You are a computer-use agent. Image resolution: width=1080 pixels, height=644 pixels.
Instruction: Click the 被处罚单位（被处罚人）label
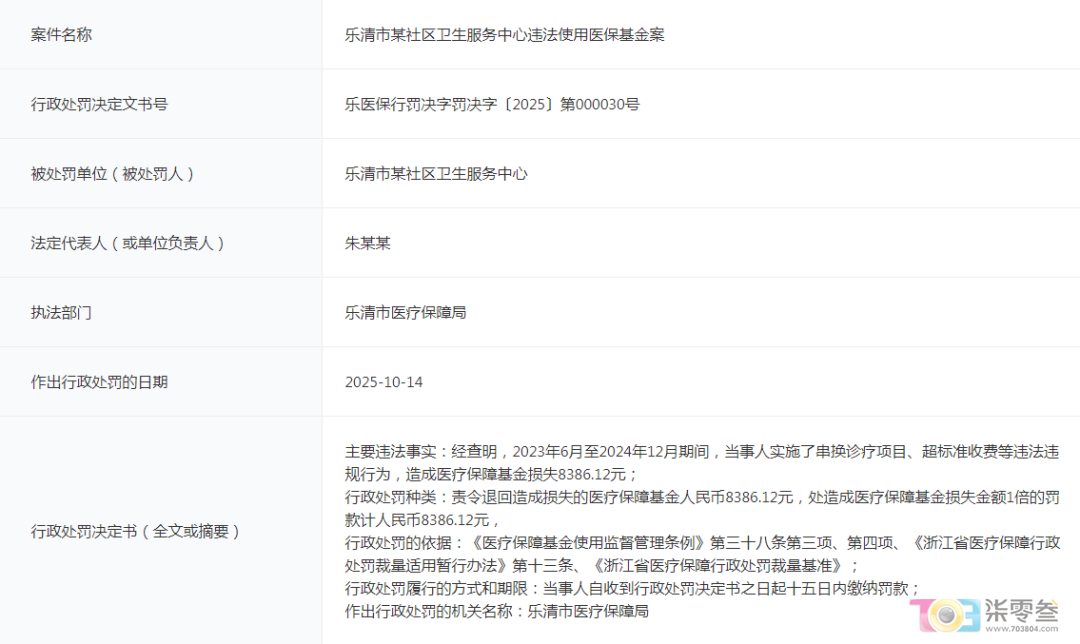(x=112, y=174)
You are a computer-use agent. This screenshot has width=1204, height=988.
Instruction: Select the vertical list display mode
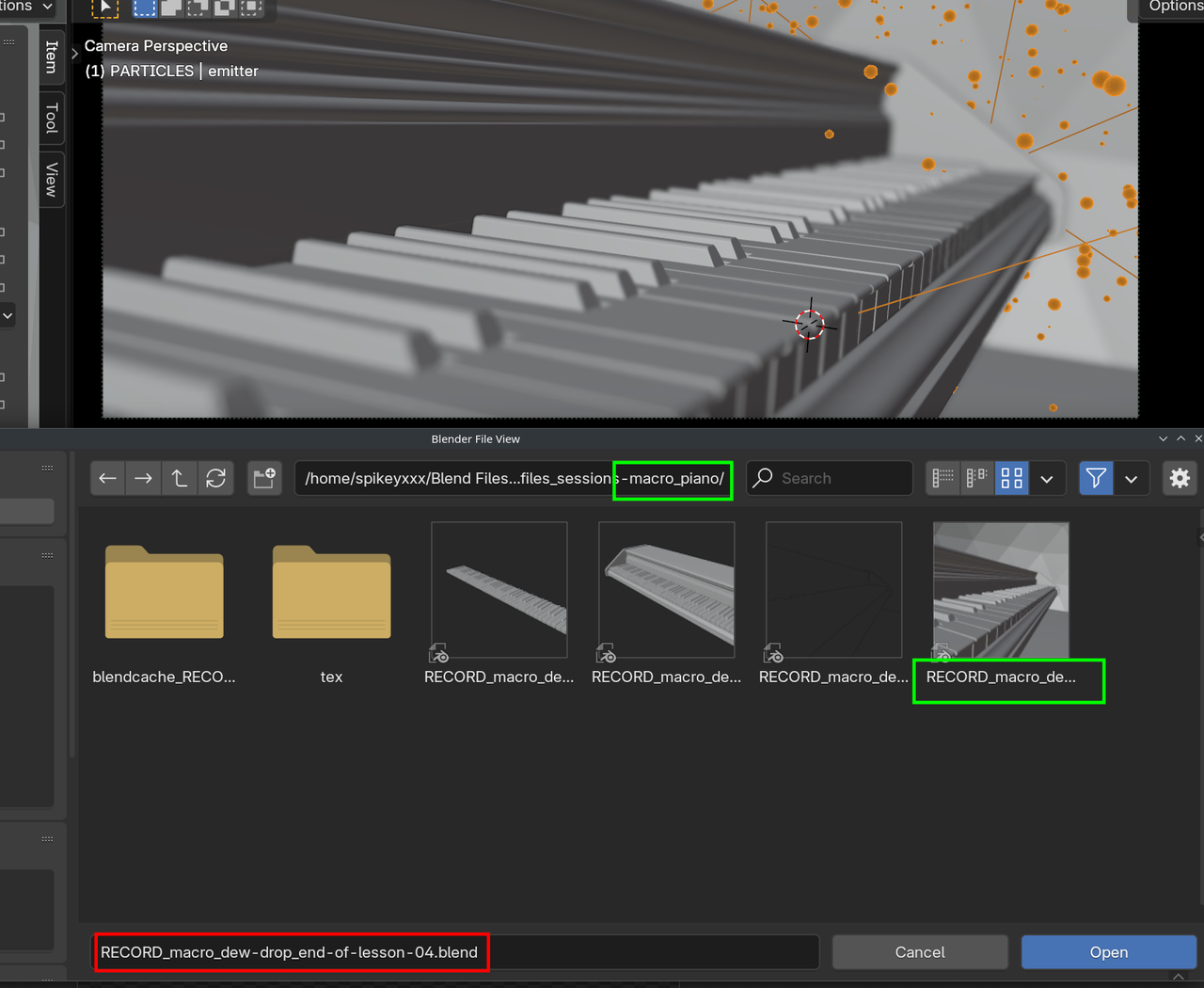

____________________

All lines with the word "width" need to be copied from the data above.

▶ _Written solution_
You are a computer-use agent. Image resolution: width=1080 pixels, height=644 pixels.
You are a computer-use agent. This screenshot has width=1204, height=988.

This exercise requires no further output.